Thanks for the clarification, that helps me understand. Let’s focus on example 1 for now, where we have a status that is some kind of aggregated state of a workflow instance. Contrary to my previous post, I believe that managing such data in an external system is better than doing it in Zeebe.
That is because Zeebe will probably never have as powerful data manipulation and querying capabilities that Camunda BPM has, as Camunda BPM is based on a relational database (good for querying and manipulating any data) whereas Zeebe is built on the log stream concept (good at sequential processing).

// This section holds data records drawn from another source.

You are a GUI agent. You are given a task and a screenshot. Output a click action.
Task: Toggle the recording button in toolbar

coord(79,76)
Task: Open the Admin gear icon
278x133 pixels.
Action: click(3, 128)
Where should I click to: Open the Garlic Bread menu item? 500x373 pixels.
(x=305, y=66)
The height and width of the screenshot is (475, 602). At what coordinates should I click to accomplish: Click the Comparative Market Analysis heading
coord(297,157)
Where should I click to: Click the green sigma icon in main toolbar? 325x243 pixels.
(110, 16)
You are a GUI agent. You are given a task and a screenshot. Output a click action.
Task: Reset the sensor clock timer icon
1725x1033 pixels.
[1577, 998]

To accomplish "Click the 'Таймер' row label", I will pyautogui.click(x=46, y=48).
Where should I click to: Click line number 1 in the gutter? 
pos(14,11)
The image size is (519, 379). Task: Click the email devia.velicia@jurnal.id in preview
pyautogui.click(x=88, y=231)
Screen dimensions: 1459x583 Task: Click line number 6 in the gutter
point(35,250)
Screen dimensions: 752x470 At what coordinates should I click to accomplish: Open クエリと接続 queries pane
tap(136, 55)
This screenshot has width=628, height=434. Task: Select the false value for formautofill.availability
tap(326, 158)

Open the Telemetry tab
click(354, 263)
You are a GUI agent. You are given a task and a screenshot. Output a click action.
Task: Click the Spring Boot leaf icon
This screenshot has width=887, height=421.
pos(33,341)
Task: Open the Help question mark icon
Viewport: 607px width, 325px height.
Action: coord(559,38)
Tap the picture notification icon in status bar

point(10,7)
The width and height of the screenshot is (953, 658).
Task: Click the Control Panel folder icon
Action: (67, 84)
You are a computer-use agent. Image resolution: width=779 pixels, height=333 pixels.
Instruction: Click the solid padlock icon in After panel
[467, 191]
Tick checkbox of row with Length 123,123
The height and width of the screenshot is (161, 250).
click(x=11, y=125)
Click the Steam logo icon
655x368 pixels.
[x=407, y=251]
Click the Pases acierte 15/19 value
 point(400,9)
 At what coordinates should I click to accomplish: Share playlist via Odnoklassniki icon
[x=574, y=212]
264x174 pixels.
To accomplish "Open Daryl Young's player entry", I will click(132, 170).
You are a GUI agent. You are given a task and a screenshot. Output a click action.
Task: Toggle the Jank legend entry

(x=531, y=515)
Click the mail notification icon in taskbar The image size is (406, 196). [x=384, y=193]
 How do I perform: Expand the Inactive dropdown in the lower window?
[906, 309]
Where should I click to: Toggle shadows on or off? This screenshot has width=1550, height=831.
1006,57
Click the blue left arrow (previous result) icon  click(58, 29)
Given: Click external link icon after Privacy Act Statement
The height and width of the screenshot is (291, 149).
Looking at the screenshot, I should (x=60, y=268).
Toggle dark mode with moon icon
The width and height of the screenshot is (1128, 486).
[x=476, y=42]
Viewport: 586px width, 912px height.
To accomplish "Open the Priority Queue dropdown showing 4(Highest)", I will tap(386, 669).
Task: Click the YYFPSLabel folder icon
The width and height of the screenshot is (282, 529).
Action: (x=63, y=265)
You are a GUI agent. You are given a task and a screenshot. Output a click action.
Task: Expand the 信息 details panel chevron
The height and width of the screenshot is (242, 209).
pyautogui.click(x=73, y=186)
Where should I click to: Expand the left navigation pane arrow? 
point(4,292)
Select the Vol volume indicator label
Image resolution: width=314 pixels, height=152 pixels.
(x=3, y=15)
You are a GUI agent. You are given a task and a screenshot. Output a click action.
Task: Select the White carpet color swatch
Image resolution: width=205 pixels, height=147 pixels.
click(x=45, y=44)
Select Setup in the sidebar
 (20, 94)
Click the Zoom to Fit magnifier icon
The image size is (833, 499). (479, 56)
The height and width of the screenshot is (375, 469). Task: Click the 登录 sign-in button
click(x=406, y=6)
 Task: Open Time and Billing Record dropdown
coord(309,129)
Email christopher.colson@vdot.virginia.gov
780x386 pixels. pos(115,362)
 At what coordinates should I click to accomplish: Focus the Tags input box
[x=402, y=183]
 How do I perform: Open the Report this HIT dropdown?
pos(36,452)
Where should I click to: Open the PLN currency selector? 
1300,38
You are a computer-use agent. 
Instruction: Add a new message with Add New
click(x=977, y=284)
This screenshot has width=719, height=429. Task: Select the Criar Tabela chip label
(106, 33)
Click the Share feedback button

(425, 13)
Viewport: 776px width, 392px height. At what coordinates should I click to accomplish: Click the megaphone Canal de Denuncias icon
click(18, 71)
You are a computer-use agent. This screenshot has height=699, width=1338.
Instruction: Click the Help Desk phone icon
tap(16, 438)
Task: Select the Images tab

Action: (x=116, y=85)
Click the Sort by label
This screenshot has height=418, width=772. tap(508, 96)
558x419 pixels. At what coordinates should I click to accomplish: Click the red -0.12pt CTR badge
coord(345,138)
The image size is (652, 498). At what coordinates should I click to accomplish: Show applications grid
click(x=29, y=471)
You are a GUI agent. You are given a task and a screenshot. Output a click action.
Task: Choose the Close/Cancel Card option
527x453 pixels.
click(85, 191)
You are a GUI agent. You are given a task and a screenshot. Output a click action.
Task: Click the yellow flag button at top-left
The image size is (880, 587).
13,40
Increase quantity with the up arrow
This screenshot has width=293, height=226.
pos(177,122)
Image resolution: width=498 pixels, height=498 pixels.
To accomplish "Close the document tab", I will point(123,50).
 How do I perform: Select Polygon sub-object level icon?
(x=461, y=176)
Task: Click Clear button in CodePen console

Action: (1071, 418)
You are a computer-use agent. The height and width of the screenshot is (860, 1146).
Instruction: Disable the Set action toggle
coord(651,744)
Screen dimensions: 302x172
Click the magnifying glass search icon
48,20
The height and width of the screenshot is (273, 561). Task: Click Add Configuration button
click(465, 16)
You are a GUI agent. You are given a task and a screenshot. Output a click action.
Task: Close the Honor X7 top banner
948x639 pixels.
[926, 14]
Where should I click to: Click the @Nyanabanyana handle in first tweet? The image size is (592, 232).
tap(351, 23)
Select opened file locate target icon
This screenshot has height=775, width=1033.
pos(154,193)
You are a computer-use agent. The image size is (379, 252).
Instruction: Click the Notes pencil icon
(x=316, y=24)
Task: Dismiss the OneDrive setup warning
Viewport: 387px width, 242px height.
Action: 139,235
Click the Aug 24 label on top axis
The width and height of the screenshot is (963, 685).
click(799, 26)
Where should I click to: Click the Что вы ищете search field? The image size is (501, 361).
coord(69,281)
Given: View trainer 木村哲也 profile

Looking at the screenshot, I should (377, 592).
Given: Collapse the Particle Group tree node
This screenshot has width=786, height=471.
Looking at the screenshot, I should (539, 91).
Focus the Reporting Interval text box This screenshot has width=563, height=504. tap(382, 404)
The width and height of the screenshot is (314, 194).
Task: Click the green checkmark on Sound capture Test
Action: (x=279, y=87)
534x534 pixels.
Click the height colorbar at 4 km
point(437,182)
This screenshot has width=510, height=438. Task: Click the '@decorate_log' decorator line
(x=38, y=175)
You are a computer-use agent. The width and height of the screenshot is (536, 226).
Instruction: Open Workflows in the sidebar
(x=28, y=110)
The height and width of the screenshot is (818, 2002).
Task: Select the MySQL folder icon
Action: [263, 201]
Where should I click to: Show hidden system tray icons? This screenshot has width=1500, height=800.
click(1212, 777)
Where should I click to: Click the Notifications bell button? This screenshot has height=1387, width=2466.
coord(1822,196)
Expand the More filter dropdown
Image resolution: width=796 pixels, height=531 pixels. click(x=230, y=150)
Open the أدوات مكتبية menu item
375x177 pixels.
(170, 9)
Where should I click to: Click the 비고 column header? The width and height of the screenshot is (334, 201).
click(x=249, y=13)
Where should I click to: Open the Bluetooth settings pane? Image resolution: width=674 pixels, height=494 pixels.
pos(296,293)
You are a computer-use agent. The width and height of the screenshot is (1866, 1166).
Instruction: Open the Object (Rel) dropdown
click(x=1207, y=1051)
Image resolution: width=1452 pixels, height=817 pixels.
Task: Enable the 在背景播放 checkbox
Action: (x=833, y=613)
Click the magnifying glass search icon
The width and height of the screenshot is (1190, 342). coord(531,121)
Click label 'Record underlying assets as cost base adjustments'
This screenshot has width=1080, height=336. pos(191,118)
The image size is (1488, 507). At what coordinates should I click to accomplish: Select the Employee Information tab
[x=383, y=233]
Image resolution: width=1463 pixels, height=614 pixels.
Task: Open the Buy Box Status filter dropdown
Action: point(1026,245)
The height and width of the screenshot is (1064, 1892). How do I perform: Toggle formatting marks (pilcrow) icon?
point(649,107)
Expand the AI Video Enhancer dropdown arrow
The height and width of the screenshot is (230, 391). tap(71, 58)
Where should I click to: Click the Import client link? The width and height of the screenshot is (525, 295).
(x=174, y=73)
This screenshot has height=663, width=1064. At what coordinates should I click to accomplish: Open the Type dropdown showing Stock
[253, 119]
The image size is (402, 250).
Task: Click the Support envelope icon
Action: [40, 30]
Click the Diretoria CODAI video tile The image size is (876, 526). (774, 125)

The way you would build this with Zeebe is via a component that connects Zeebe and the secondary system that stores the status data (e.g. Elastic Search). This connecting component embeds the Zeebe client and opens a subscription to all of Zeebe’s workflow-related events. On every event that is of interest to you, this component would update the status in the secondary system. On workflow instance completion or cancellation, you would remove that state (if required), etc.
The Zeebe client provides at-least-once invocation semantics for the handling of every subscribed event, so you are guaranteed to not miss a single one.
Of course, the logic which events are of interest must be encoded in this connecting component. Still the BPMN XML could be used to encode the configuration per process (e.g. you could have an extension property on every element that is relevant to the status).
It is correct that you then have two systems that manage data that is related. I see two cases for inconsistencies:
- Zeebe is ahead of the secondary system. For example, a task has already been completed but the secondary system has not recognized this, because it was not notified via the subscription yet.
- There is data loss in the secondary system.
For case 1, I don’t think that this is a problem for our example. Eventually the state of the secondary system will be up-to-date. In reality, this should be a short amount of time that shouldn’t be noticeable for humans. Also, the secondary system can maintain a timestamp for how old the data on a certain workflow instance is to somehow make that transparent to the user.
For case 2, you will need to have backups of the secondary system that contain the status data as well as the position of the last event that was received and processed via the Zeebe subscription. Via the Zeebe client, it is possible to “rewind” subscriptions to any previous event. On recovery, you can then rewind the subscription to the position of the last backup and then reprocess all events to recover the last state. If all backups were lost, you can rewind to the beginning. In the future, we will have a feature that will clean up events in Zeebe after a certain time and if they are no longer required in order to recover disk space. Then the rewind approach is limited to that window.
For the second example you gave, having the data in a secondary system allows you to define how long you keep which data, so it should not be an issue to keep data for longer than the time of a workflow instance.
Does that make sense?